Record extracts »
▼

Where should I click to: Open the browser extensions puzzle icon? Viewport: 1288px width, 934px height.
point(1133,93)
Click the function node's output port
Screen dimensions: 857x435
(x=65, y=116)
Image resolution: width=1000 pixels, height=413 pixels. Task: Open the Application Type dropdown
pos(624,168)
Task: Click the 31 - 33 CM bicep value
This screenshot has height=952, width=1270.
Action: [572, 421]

▲
▼

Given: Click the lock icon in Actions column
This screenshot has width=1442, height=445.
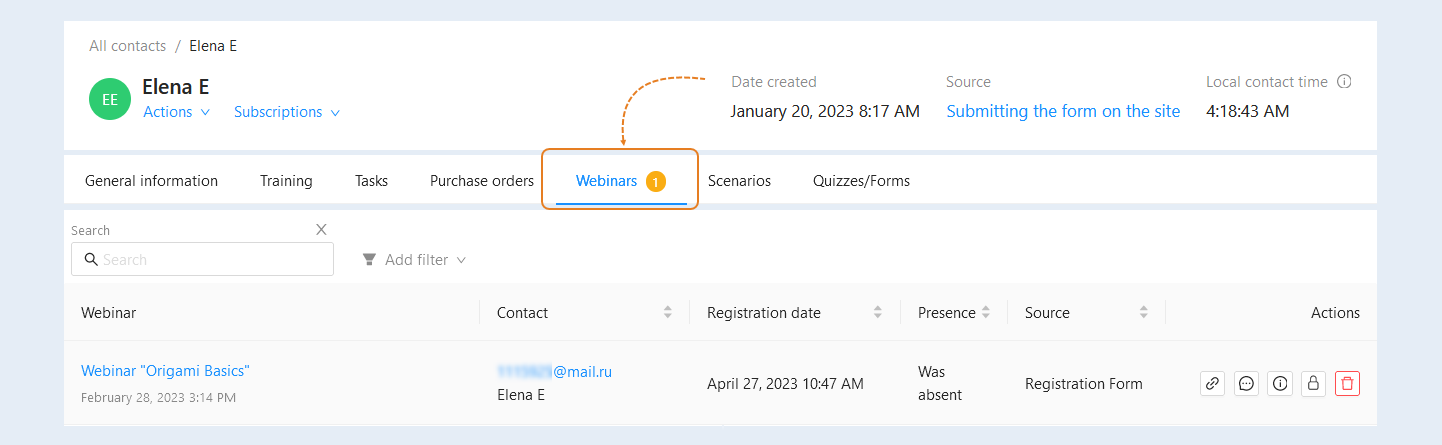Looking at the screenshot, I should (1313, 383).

▲

Requirements » Output the stretch of material above, from the line containing "Where should I" through the line containing "pos(624,168)" (both included), as a Markdown table with the columns Row and Line, leaving out blank lines.

Exercise output »
| Row | Line |
|---|---|
| 1 | Where should I click to: Open the browser extensions puzzle icon? Viewport: 1288px width, 934px height. |
| 2 | point(1133,93) |
| 3 | Click the function node's output port |
| 4 | Screen dimensions: 857x435 |
| 5 | (x=65, y=116) |
| 6 | Image resolution: width=1000 pixels, height=413 pixels. Task: Open the Application Type dropdown |
| 7 | pos(624,168) |